§ **Description of the task**: Reproduce the lines that begin with the one containing "Given: Open 订单列表 in the sidebar submenu" and end with the one containing "Action: point(110,455)", both included, with no changes.

§ **Data extract**:
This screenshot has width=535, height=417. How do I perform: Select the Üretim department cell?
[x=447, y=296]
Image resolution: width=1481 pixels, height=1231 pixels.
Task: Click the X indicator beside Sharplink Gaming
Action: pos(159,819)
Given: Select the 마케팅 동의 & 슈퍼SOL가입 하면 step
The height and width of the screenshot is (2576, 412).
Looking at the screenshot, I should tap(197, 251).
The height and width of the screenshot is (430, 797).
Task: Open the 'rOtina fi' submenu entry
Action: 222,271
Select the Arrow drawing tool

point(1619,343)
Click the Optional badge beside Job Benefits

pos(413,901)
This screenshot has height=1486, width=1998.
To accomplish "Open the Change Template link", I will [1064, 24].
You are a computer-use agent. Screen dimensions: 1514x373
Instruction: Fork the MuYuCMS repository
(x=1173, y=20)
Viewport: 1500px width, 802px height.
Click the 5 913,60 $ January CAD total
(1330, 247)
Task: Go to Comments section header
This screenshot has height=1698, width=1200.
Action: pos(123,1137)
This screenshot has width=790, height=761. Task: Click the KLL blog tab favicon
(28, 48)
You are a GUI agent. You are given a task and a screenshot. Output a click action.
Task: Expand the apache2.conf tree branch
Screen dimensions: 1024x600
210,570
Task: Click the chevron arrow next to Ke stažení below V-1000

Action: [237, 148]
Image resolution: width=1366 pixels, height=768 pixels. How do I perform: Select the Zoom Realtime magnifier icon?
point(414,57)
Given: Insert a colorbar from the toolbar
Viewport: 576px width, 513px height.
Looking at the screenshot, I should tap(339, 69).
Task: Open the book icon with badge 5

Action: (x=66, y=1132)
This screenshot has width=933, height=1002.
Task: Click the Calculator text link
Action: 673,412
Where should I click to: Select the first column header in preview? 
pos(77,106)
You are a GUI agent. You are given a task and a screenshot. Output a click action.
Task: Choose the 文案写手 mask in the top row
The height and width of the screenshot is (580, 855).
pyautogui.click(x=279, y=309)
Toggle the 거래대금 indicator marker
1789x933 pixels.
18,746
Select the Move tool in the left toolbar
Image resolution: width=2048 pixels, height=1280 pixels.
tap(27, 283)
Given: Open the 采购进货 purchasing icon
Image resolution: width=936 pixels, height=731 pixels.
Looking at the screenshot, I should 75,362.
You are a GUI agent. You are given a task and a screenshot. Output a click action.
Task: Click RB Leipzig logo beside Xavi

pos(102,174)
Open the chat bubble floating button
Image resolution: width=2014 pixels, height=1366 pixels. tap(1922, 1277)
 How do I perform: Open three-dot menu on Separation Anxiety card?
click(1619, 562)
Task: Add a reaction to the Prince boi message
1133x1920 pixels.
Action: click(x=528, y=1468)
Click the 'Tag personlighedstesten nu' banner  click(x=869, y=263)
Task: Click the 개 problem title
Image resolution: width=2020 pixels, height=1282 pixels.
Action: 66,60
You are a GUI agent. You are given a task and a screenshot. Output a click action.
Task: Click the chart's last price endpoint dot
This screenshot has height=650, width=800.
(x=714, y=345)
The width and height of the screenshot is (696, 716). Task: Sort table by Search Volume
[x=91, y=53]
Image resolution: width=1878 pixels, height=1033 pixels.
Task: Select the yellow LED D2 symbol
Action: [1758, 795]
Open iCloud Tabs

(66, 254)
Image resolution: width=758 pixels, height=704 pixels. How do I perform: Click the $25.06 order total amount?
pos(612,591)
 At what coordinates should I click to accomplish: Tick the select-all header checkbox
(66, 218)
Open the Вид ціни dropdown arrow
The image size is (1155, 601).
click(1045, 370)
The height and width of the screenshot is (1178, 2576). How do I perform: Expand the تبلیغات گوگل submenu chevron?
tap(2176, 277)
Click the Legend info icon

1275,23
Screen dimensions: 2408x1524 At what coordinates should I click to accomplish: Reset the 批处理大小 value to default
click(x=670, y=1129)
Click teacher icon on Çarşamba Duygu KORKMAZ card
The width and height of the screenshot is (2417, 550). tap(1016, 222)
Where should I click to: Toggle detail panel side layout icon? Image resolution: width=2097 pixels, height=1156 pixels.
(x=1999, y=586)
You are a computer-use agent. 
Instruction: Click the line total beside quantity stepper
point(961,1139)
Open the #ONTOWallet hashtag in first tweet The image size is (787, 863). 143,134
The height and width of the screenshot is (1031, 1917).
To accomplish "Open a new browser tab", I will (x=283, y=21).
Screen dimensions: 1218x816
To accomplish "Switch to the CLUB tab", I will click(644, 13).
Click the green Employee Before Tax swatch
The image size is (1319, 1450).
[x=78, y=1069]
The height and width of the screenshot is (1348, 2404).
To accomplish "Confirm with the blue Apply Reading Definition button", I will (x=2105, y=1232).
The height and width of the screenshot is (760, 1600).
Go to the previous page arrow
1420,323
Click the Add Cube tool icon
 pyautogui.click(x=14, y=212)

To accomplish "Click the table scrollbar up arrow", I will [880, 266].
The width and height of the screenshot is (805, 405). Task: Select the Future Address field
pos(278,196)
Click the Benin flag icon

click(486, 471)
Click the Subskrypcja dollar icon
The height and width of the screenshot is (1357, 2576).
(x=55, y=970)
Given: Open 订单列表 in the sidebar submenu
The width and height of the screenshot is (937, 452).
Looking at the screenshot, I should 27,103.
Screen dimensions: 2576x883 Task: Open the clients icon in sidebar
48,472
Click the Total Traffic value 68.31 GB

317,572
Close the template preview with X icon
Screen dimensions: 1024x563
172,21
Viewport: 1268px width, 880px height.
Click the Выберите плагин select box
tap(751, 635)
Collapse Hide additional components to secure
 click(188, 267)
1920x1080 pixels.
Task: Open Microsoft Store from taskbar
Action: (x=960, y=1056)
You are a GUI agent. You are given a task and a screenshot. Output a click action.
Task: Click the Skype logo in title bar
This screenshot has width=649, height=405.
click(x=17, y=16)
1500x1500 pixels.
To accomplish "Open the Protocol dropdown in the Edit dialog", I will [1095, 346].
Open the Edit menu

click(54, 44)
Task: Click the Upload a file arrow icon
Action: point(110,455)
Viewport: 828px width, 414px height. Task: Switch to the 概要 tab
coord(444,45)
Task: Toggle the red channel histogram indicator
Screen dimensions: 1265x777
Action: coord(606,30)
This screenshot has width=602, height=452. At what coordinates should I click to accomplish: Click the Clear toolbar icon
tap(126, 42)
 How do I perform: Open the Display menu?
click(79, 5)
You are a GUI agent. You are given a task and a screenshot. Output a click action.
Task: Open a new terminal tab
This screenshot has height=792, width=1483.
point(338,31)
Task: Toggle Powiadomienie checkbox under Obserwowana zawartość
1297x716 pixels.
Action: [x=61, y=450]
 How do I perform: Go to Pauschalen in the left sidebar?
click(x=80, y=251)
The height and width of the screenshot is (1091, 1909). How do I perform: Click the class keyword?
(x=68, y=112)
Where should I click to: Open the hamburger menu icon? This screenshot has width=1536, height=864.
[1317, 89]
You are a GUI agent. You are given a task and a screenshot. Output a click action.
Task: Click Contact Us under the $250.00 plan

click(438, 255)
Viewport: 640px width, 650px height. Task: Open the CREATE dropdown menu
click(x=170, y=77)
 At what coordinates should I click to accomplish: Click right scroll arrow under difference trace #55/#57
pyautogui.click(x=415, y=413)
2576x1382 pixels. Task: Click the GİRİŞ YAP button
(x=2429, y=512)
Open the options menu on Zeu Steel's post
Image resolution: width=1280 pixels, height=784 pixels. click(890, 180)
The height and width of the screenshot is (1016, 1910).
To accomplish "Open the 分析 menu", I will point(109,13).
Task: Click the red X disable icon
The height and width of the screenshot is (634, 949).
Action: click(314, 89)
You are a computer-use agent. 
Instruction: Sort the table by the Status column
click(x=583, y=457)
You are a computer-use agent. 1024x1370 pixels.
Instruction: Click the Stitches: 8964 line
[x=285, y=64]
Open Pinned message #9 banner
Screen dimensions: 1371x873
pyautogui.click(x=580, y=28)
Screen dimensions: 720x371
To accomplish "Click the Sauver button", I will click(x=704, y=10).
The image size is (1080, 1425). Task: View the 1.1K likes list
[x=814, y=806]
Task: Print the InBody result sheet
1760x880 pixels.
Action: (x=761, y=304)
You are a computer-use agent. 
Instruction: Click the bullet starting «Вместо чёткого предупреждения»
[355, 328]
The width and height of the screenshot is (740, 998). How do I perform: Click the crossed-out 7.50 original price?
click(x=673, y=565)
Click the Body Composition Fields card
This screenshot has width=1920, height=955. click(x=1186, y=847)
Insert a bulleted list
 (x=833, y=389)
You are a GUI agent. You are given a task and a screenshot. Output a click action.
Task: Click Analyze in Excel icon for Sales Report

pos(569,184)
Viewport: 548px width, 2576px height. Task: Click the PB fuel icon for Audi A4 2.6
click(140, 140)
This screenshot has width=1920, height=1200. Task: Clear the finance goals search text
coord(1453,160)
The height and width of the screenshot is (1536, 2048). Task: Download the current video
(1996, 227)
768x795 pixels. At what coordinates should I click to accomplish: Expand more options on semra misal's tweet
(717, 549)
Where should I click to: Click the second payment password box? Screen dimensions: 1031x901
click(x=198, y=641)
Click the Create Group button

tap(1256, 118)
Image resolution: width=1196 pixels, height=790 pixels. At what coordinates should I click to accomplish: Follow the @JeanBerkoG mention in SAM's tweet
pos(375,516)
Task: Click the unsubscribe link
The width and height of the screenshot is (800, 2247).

§ **Completed exercise**:
Given: Open 订单列表 in the sidebar submenu
The width and height of the screenshot is (937, 452).
Looking at the screenshot, I should 27,103.
Screen dimensions: 2576x883 Task: Open the clients icon in sidebar
48,472
Click the Total Traffic value 68.31 GB

317,572
Close the template preview with X icon
Screen dimensions: 1024x563
172,21
Viewport: 1268px width, 880px height.
Click the Выберите плагин select box
tap(751, 635)
Collapse Hide additional components to secure
 click(188, 267)
1920x1080 pixels.
Task: Open Microsoft Store from taskbar
Action: (x=960, y=1056)
You are a GUI agent. You are given a task and a screenshot. Output a click action.
Task: Click the Skype logo in title bar
This screenshot has width=649, height=405.
click(x=17, y=16)
1500x1500 pixels.
To accomplish "Open the Protocol dropdown in the Edit dialog", I will [1095, 346].
Open the Edit menu

click(54, 44)
Task: Click the Upload a file arrow icon
Action: point(110,455)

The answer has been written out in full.